Reproduce the listing below exactly as it appears, from the beginning through the line containing "click(214, 818)", both ends included.

LISTED ENTRIES:
********

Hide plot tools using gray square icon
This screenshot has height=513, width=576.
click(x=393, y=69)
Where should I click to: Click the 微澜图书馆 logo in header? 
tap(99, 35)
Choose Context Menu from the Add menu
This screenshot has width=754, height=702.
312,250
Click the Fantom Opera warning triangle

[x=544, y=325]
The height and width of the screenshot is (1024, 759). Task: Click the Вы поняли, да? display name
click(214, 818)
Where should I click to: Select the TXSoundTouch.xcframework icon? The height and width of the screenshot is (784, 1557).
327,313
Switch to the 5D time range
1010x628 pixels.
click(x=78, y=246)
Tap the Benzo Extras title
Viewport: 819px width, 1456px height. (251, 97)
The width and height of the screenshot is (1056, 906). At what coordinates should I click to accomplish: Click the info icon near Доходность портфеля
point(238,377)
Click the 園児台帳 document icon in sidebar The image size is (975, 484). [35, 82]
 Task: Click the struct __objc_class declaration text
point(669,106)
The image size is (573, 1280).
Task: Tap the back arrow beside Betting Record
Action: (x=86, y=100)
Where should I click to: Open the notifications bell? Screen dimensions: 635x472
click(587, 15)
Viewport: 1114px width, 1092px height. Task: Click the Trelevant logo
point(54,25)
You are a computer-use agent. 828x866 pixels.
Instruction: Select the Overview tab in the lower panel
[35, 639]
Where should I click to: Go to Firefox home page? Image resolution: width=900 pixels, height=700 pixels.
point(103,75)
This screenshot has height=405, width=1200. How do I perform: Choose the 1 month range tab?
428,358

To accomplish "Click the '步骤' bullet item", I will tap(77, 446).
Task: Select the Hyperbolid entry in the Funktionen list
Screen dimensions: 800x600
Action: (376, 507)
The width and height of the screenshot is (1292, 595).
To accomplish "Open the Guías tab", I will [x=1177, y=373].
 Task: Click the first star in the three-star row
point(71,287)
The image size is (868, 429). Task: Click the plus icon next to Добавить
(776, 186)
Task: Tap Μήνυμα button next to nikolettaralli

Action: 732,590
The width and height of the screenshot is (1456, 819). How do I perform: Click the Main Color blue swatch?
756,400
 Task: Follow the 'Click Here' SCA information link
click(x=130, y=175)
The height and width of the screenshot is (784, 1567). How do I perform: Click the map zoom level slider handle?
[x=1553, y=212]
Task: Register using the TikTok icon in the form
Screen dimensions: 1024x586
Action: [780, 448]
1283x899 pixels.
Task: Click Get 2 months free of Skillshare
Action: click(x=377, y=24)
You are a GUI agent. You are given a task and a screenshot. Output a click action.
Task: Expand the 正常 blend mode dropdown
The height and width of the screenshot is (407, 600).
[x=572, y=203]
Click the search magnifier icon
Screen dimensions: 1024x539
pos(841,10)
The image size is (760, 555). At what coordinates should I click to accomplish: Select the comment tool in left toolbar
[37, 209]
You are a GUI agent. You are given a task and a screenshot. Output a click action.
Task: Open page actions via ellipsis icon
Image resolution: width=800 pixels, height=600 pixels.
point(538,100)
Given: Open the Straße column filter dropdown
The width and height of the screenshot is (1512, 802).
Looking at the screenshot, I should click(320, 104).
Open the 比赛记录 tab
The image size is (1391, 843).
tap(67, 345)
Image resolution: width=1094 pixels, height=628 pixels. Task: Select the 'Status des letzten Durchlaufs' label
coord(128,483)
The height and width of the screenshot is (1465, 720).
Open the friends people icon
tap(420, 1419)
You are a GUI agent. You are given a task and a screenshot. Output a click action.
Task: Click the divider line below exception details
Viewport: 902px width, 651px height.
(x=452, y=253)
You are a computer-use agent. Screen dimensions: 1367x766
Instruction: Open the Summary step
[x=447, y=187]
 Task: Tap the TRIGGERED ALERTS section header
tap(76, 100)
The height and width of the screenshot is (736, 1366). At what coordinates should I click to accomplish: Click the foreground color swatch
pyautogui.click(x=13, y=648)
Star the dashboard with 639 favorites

********

REPLY:
Hide plot tools using gray square icon
This screenshot has height=513, width=576.
click(x=393, y=69)
Where should I click to: Click the 微澜图书馆 logo in header? 
tap(99, 35)
Choose Context Menu from the Add menu
This screenshot has width=754, height=702.
312,250
Click the Fantom Opera warning triangle

[x=544, y=325]
The height and width of the screenshot is (1024, 759). Task: Click the Вы поняли, да? display name
click(214, 818)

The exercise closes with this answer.